Another trippy experience comes with “Tyrant’s Place,” which starts with Metroid-esque electronic chirping sounds and this thin, wavey synth pad. It then jumps into the rock that dominates the majority album, which isn’t a bad thing itself, but I was totally loving the intro. Shame it couldn’t become its own track! Well, on to the grand finale. “The Final Enemy” is everything you’d expect from a final battle theme from Uematsu, starting with a spacey organ melody that is joined by a dueling electric guitar before the song evolves into a sort of bluesy track. It gets back to its rock roots down the line, and has these awesome phrases where trailing guitar notes harmonize perfectly with organ chord progressions. Heck, even retro synthesized sounds make an entrance, performing scales over various segments. This is definitely epic.

It doesn’t end there though. “LORD of VERMILION” is next, which is a somber version of the theme sung by vocalist Masumi Harada. All games have to have a vocal song these days, right? I really enjoy the melancholy, new age sound in the background, which stands in contrast to Harada’s clear and beautiful voice. It turns out that this is actually Kimio Itoyama’s work, as he’s credited for the instrumental version that is the final track on the album. This is the definitive version of the main theme.

What’s left?
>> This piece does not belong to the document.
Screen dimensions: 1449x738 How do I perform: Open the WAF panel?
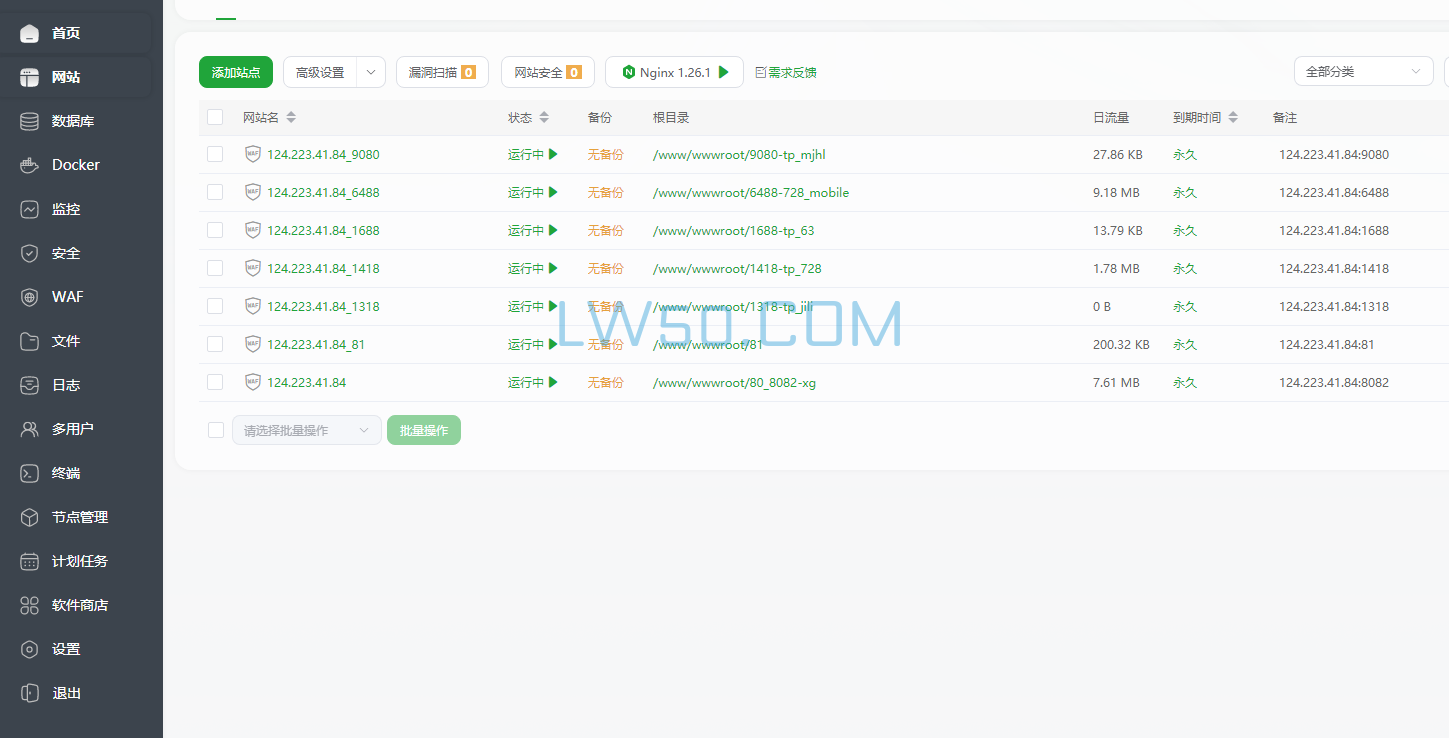[67, 296]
Uematsu’s jingles, of course! “Win” comes in at over 1 minute and 40 seconds, and is a rock tune with metallic clangs that sound like a metal factory at work. “Lose” captures my favor with its use of harpsichord. The melody has a certain sweetness to it, reminiscent of Gau’s theme from the Final Fantasy VI Grand Finale album. “Game Over” features some absolutely epic reverb, and “Continue” is actually a quirky techno track of all things.

So there you have it! Uematsu’s back in town, and I’m impressed. I’m sure some of you out there who are Falcom and Konami rock junkies probably won’t agree, but there’s a certain quality to Uematsu compositions that are immediately satisfying to me. You’ll still hear a hint of that magic that captured all of our hearts and imaginations with his Final Fantasy scores. We’ve mentioned the album artwork before, and it still looks great! The rest of the booklet features various art from the game, and the soundtrack even includes a miniature trading card. I recommend checking this one out. Anyone who complained about the production values of Uematsu’s past works should at least be happy with what Dog Ear Records has done here. It’s available at CD Japan and Play Asia.

Are you still a devout Nobuo Uematsu fan? Have you heard any of the music from Lord of Vermilion and have an opinion as to whether it stands up to Falcom and Konami’s strong rock tradition?